Data records:
--- --- ---
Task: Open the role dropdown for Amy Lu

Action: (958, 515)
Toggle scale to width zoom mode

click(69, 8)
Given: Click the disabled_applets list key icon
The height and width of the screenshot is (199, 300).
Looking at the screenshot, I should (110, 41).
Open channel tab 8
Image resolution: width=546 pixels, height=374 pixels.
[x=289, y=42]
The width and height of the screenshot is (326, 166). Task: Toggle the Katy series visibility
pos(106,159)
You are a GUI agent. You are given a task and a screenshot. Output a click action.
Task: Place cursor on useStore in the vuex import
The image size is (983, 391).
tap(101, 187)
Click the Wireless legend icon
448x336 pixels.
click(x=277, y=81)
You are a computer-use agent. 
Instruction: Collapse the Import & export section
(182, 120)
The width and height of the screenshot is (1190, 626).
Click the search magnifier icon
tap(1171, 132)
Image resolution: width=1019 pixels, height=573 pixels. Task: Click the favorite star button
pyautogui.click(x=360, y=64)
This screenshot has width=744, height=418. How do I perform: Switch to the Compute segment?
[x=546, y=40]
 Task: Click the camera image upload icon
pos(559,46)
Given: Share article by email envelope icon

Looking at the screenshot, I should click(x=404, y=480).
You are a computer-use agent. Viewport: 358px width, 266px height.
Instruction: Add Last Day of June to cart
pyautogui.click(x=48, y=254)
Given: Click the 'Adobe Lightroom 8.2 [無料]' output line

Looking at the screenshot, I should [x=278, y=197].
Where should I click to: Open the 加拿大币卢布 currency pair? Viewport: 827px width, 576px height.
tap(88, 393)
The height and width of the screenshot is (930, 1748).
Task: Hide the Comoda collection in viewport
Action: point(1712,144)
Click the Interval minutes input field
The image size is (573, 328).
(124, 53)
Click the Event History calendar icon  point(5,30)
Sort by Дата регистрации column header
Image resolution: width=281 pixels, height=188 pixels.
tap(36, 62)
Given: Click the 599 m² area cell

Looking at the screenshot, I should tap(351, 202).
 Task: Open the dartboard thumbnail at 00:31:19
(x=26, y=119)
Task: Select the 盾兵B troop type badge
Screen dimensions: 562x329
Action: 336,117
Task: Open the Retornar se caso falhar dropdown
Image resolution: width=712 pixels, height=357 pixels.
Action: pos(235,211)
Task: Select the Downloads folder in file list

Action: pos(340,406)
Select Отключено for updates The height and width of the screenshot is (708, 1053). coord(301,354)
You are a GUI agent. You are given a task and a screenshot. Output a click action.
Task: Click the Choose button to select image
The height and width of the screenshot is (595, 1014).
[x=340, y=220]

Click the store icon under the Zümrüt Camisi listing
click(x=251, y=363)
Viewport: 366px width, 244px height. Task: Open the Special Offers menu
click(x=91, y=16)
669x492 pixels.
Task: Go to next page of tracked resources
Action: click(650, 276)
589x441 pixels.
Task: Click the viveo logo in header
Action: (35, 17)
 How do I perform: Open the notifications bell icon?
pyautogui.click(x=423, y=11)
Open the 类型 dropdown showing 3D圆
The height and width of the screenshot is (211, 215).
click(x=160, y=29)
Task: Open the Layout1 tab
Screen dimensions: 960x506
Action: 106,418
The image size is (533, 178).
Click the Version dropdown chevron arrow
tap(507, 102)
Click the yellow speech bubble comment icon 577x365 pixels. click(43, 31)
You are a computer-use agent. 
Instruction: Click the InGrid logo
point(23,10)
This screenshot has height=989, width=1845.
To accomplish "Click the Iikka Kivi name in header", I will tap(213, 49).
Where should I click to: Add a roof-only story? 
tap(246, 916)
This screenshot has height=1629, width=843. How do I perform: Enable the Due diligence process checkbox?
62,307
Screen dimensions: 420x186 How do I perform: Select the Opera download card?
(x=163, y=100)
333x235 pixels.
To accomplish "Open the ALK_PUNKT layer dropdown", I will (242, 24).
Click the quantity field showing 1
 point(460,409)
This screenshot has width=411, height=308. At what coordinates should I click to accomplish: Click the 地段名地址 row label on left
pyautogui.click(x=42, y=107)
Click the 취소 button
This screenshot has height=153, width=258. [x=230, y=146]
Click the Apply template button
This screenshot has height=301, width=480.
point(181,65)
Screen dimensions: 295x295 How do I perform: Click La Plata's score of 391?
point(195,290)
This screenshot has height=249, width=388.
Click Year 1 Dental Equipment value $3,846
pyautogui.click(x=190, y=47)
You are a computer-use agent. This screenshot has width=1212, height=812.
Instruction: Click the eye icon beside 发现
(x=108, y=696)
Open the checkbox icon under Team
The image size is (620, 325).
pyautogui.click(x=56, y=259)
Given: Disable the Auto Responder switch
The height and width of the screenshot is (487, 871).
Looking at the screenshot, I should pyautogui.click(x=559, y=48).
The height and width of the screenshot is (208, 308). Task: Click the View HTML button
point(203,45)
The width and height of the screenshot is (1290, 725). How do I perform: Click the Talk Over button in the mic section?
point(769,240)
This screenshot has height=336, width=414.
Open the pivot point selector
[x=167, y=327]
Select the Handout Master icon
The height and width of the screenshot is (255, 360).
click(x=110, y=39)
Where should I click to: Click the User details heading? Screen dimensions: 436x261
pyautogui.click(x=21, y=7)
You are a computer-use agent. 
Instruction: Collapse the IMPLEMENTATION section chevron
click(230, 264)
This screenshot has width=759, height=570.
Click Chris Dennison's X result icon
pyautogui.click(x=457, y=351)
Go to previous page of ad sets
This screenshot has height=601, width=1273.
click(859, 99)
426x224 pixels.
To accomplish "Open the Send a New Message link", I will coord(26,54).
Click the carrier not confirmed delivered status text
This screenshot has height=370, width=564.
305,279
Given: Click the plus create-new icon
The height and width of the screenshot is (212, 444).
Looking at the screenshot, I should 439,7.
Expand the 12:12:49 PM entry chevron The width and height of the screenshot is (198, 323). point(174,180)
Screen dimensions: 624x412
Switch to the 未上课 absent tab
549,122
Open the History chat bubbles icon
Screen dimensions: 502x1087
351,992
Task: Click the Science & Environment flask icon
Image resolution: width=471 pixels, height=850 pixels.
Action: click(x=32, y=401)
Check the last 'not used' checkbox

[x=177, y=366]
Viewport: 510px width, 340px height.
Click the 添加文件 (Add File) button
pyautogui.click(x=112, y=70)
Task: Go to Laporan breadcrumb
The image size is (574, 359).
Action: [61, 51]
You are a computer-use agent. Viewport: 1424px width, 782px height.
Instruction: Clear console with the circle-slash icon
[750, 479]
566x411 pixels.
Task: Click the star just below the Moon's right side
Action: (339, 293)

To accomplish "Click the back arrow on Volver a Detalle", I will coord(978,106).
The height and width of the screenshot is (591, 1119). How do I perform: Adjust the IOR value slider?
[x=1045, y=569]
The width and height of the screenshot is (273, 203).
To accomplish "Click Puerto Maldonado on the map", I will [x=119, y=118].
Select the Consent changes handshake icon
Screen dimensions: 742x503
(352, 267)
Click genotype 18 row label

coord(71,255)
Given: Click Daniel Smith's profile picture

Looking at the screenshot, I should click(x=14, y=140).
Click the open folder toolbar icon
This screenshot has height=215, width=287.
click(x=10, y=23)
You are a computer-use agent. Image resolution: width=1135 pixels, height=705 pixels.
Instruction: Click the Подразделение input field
--- --- ---
#### Your instructions
Word for word, restate the lines of the data above that fall between the line holding "Image resolution: width=471" and the line holding "The width and height of the screenshot is (273, 203).", inclusive, and no other lines.

#### Solution
Image resolution: width=471 pixels, height=850 pixels.
Action: click(x=32, y=401)
Check the last 'not used' checkbox

[x=177, y=366]
Viewport: 510px width, 340px height.
Click the 添加文件 (Add File) button
pyautogui.click(x=112, y=70)
Task: Go to Laporan breadcrumb
The image size is (574, 359).
Action: [61, 51]
You are a computer-use agent. Viewport: 1424px width, 782px height.
Instruction: Clear console with the circle-slash icon
[750, 479]
566x411 pixels.
Task: Click the star just below the Moon's right side
Action: (339, 293)

To accomplish "Click the back arrow on Volver a Detalle", I will coord(978,106).
The height and width of the screenshot is (591, 1119). How do I perform: Adjust the IOR value slider?
[x=1045, y=569]
The width and height of the screenshot is (273, 203).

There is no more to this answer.